I just finished reading a fascinating Wired article on the proliferation of hardware bugs. Here’s the gist:
When computers crash, buggy software usually gets the blame. But over the past few years, computer scientists have started taking a hard look at hardware failures, and they’re learning that another type of problem pops up more often than many people realize. That’s right: hardware bugs.
Chipmakers work hard to make sure their products are tested and working properly before they ship, but they don’t like to talk about the fact that it can be a struggle to keep the chips working accurately over time. Since the late 1970s, the industry has known that obscure hardware problems could cause bits to flip inside microprocessor transistors. As transistors have shrunk in size, it’s become even easier for stray particles to bash into them and flip their state. Industry insiders call this the “soft error” problem, and it’s something that’s going to become more pronounced as we move to smaller and smaller transistors where even a single particle can do much more damage.

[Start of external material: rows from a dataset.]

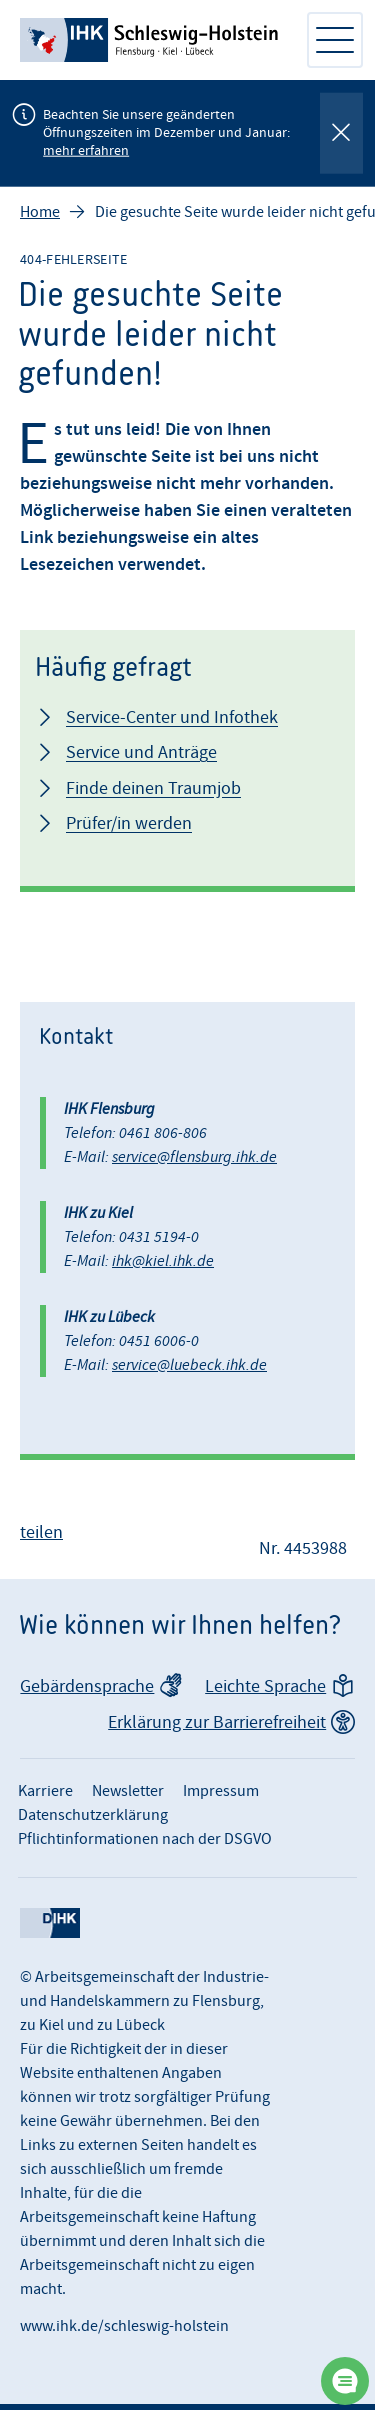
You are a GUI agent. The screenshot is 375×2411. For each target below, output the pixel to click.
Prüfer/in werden (129, 824)
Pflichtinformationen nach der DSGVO (145, 1840)
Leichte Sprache (265, 1687)
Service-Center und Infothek (172, 718)
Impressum (221, 1792)
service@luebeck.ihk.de (189, 1366)
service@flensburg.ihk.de (194, 1158)
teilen (41, 1533)
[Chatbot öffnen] (345, 2381)
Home (40, 213)
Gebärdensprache (87, 1687)
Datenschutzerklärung (93, 1816)
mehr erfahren (86, 151)
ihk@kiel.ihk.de (163, 1262)
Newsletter (128, 1792)
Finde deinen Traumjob (153, 789)
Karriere (45, 1792)
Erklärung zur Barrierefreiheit (217, 1723)
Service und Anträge (141, 753)
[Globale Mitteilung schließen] (341, 133)
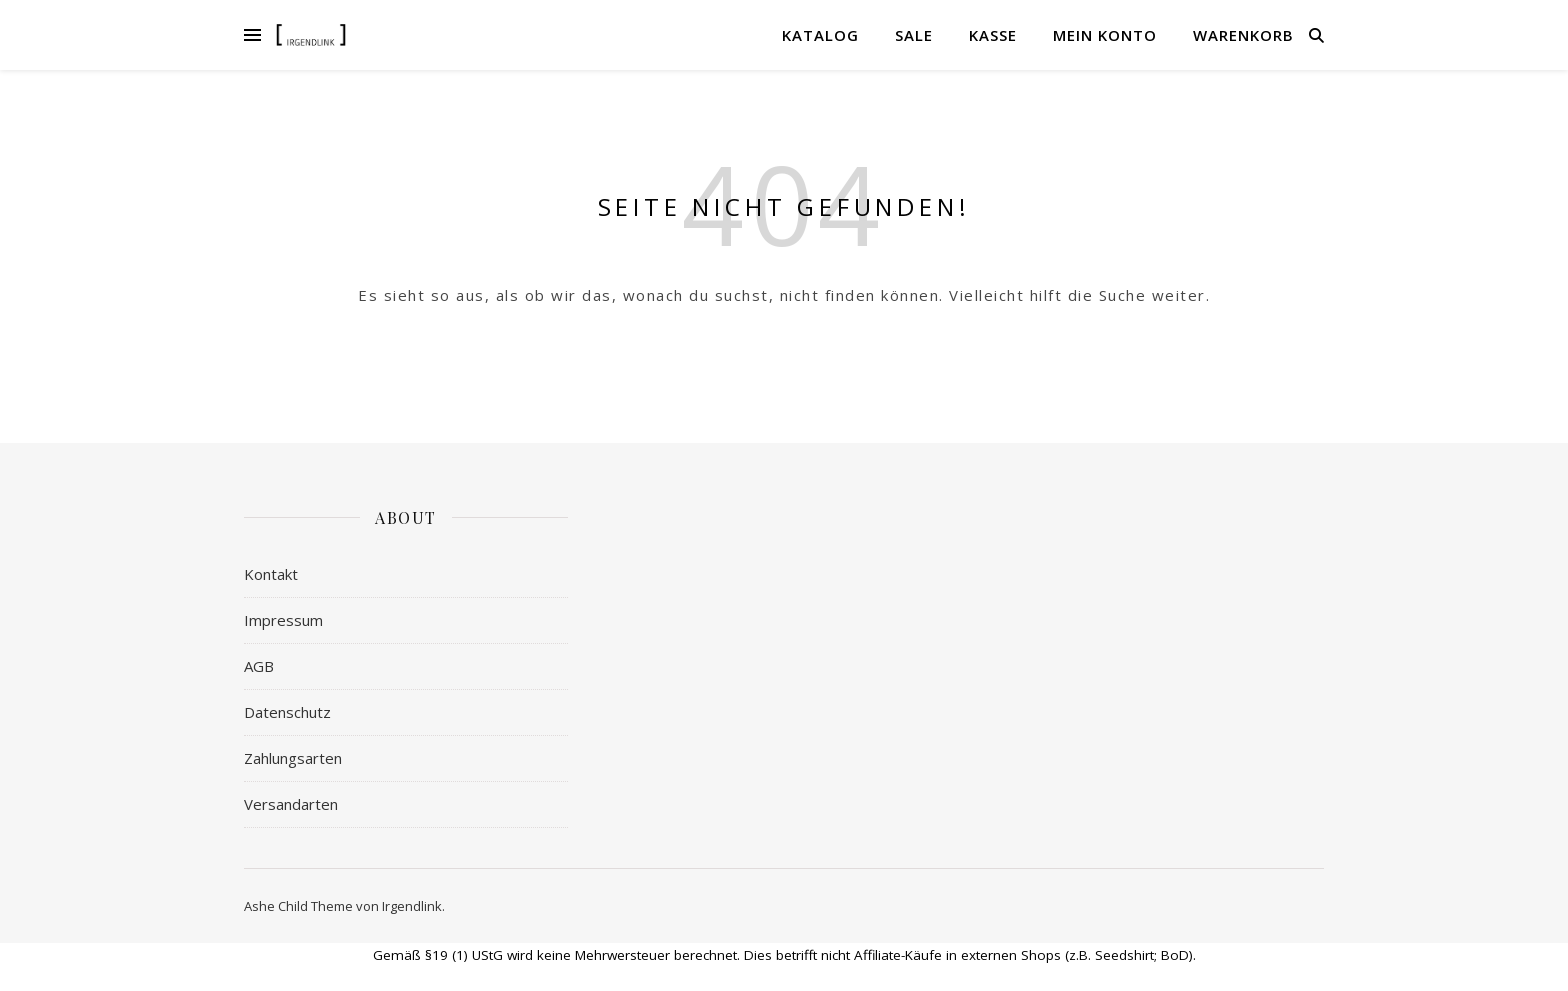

But these “soft errors” are only part of the problem. Over the past five years, a handful of researchers have taken a long hard look at some very large computing systems, and they’ve realized that in many cases, the computer hardware we use is just plain broken. Heat or manufacturing defects can cause components to wear out over time, leaving electrons leaking from one transistor to another, or channels on the chip that are designed to transmit current simply break down. These are the “hard errors.”
This growing problem highlights the need to have hardware tested alongside software, which is of course the basis for in-the-wild testing.